_Quoted passage_:

::::::::

Command Line Options

@click.option(
    "--test-mode",
    "test_mode",
    is_flag=True,
    default=False,
    help="Test mode: mark failed packages as pre-built and continue, report failures at end",
)

Usage Examples

# Basic test mode usage
fromager bootstrap --test-mode package1 package2 package3

# Test mode with requirements file
fromager bootstrap --test-mode -r requirements.txt

# Test mode with requirements and constraints files
fromager -c constraints.txt bootstrap --test-mode -r requirements.txt

# Test mode discovers all build failures in serial mode
# Most packages will use cached wheels, so performance is acceptable
fromager bootstrap --test-mode -r large-requirements.txt

Programmatic Interface

# Bootstrapper initialization
Bootstrapper(ctx: WorkContext, test_mode: bool = False)

# Package build method with full type annotations
def _build_package(
    self,
    req: Requirement,
    resolved_version: Version,
    pbi: PackageBuildInfo,
    build_sdist_only: bool
) -> BuildResult

Error Handling

Recovery Strategy

  1. Build Failure: Attempt to download pre-built wheel from configured servers
  2. Fallback Failure: Return BuildResult.failure(), continue processing
  3. Dependency Failure: Skip dependencies for failed packages

Performance Considerations

Time Complexity

  • Single-Pass Processing: O(n) where n = number of packages
  • Each package processed exactly once
  • No retry loops or backtracking
  • Efficient failure handling with immediate fallback

Serial Mode Performance

  • Cached Wheels: Most packages use cached wheels (fast downloads)
  • Build-Required Packages: Only packages requiring compilation are slow
  • Acceptable for Testing: Complete failure discovery justifies serial processing
  • Not for Production: For production builds, use regular bootstrap mode

Memory Usage

  • Failed Builds List: O(f) where f = number of failures
  • Typical Case: f << n (failures much less than total packages)
  • Lightweight Objects: BuildResult contains metadata only, no source code
  • Minimal Overhead: Memory usage proportional to failure count, not total packages

Comparison with Parallel Mode

  • Serial Mode: Detects 100% of failures (source prep + wheel builds)

::::::::

_Entries provided_:
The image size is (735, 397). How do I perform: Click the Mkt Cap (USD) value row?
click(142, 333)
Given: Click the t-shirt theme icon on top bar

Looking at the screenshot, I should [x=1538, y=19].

::::::::

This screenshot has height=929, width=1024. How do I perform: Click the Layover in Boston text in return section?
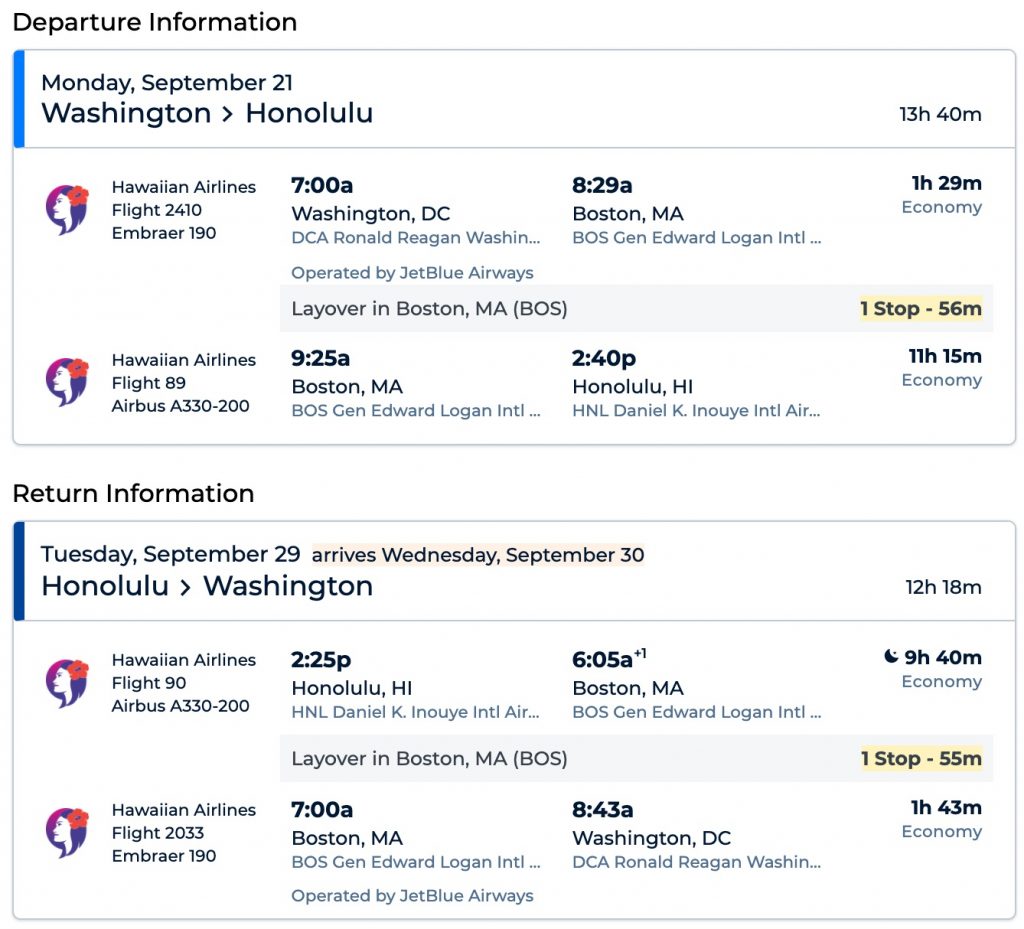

::::::::

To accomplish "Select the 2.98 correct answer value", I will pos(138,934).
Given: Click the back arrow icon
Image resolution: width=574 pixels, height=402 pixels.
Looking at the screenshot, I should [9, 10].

::::::::

_What to do_:
(a) Please reproduce the stretch of the fromager test-mode notes from "# Test mode with requirements file" through "bool = False)".
(b) In the fromager test-mode notes, what is the first step of the recovery strategy when a build fails?
The listing above comes from a different source than the fromager test-mode notes.

_Complete answers_:
(a)
# Test mode with requirements file
fromager bootstrap --test-mode -r requirements.txt

# Test mode with requirements and constraints files
fromager -c constraints.txt bootstrap --test-mode -r requirements.txt

# Test mode discovers all build failures in serial mode
# Most packages will use cached wheels, so performance is acceptable
fromager bootstrap --test-mode -r large-requirements.txt

Programmatic Interface

# Bootstrapper initialization
Bootstrapper(ctx: WorkContext, test_mode: bool = False)

(b) Attempt to download a pre-built wheel from the configured servers.